City officials, including transportation commissioner Gabe Klein, have been inconsistent in their use of the new terminology, and news outlets are misreporting what kinds of bike lanes are proposed. In short, everyone is confused and CDOT should switch back.
At public meetings and on the radio, CDOT staff have sometimes used the new terminology and sometimes used the old terminology when describing proposed changes to streets. Mayor Emanuel's public statements about the city's bike lane miles have lost their meaning.
When Emanuel said, "We now represent 21 percent of the country’s entire protected bike lanes," what did it mean? Using the definition that the rest of the country uses, it would have meant that Chicago has built about 12 miles of physically protected lanes, while the rest of the country has built around 50 miles. Using CDOT's unique definition, it would mean that Chicago has built about 30 miles of protected and buffered lanes, while the rest of the country has built about 120 miles. Worst case scenario: The mayor made a disingenuous comparison of Chicago's protected and buffered lanes to the rest of the country's genuinely protected bike lanes.

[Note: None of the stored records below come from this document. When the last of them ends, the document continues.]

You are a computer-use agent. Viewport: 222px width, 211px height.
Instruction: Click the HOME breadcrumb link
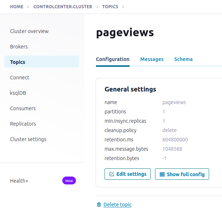[16, 6]
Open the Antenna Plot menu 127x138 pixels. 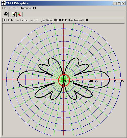click(28, 8)

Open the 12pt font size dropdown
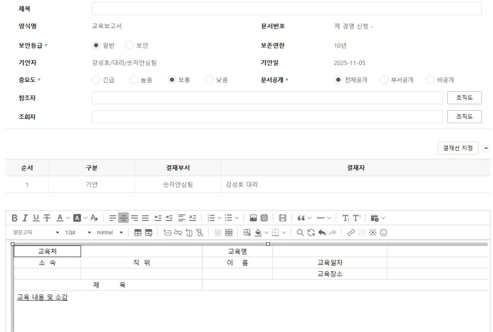(78, 232)
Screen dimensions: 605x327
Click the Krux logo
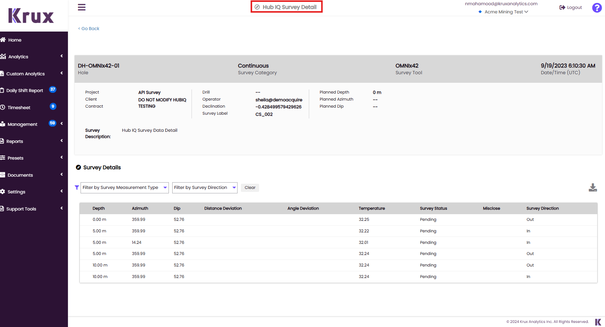pos(31,16)
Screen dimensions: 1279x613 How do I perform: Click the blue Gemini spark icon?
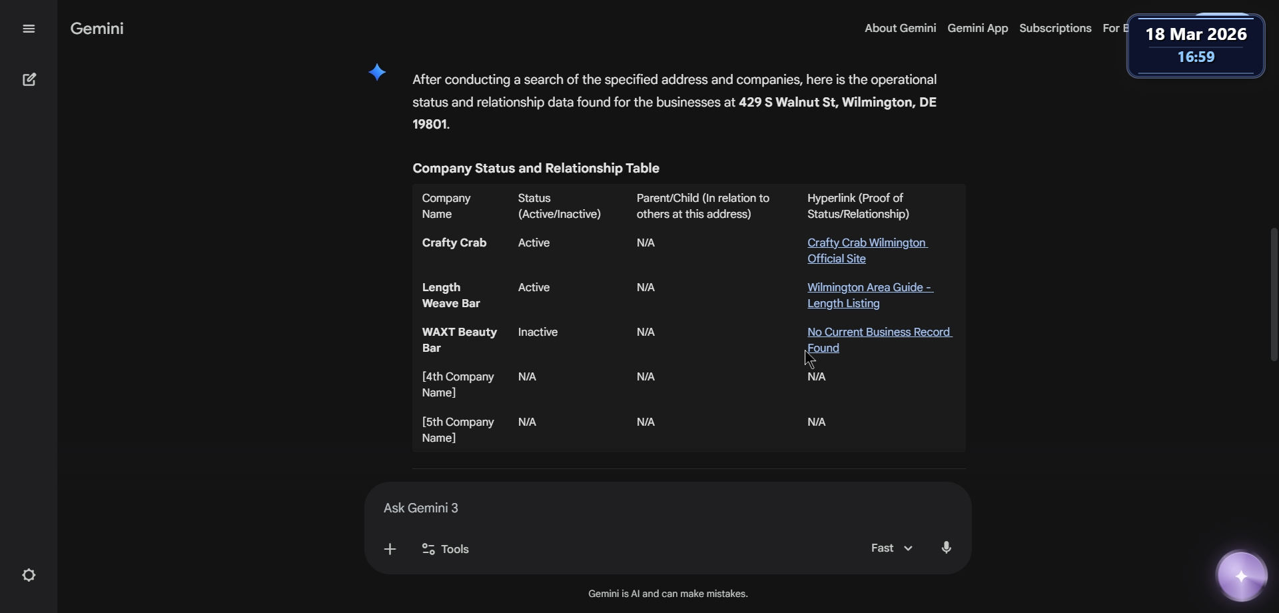pos(377,72)
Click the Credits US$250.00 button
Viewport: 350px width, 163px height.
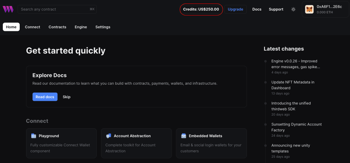(201, 9)
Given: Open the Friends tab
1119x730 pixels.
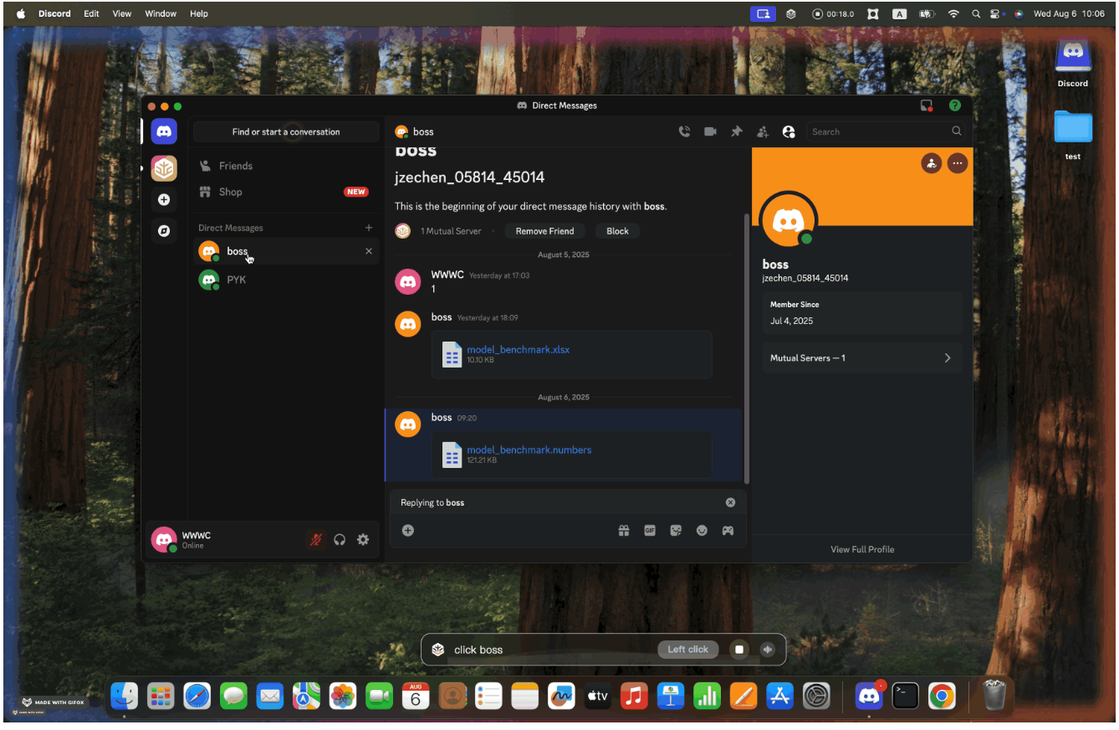Looking at the screenshot, I should click(235, 166).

The point is, we have no idea what the "21 percent" statistic means, because our definitions in Chicago are now out of whack with other American cities.
So we shouldn't be surprised when news outlets proceed to fumble facts about bike lane projects. RedEye reported that Clybourn Avenue, after Bobby Cann's death, would be getting protected bike lanes, even though they're simply buffered. Then DNAinfo, reporting on the public meeting about changes to Broadway in Uptown, said that protected bike lanes would be added between Montrose and Foster, but buffered bike lanes will make up 75 percent of that length. A map that accompanied Streetsblog's own Angie Schmitt's widely-shared Momentum article, The Rise of Protected Bike Lanes in North America, listed Chicago as having 27 miles of protected lanes. This inaccurate number is surely due to CDOT's practice of counting buffered lanes as protected.

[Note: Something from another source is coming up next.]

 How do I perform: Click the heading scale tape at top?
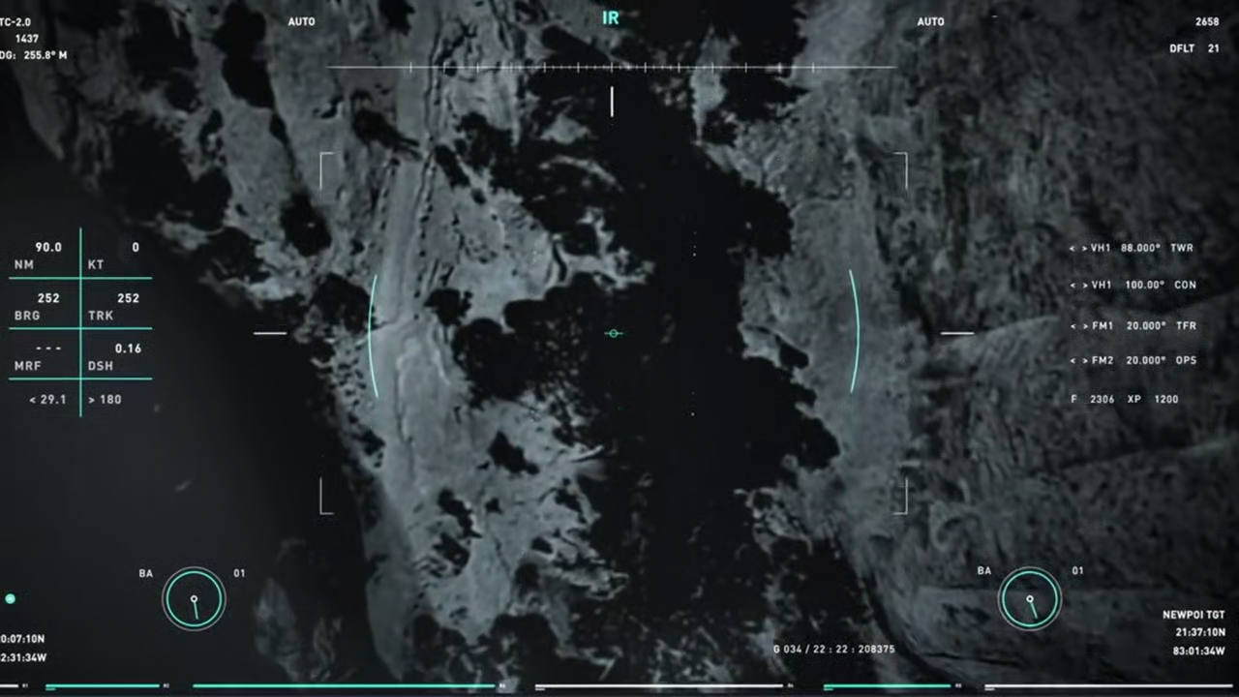tap(610, 67)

I have no doubt that a well-designed mixture of buffered and protected bike lanes totaling 100 miles will have a transformative effect on bicycling in Chicago, but the city can achieve that without muddying the meaning of what a protected bike lane is. It's time to go back to the nationally-accepted, previously-used-in-Chicago definition: A protected bike lane is separated from car traffic by barrier-forming objects. Otherwise, any future claim that Chicago has built 100 miles of protected bike lanes will have a hollow ring.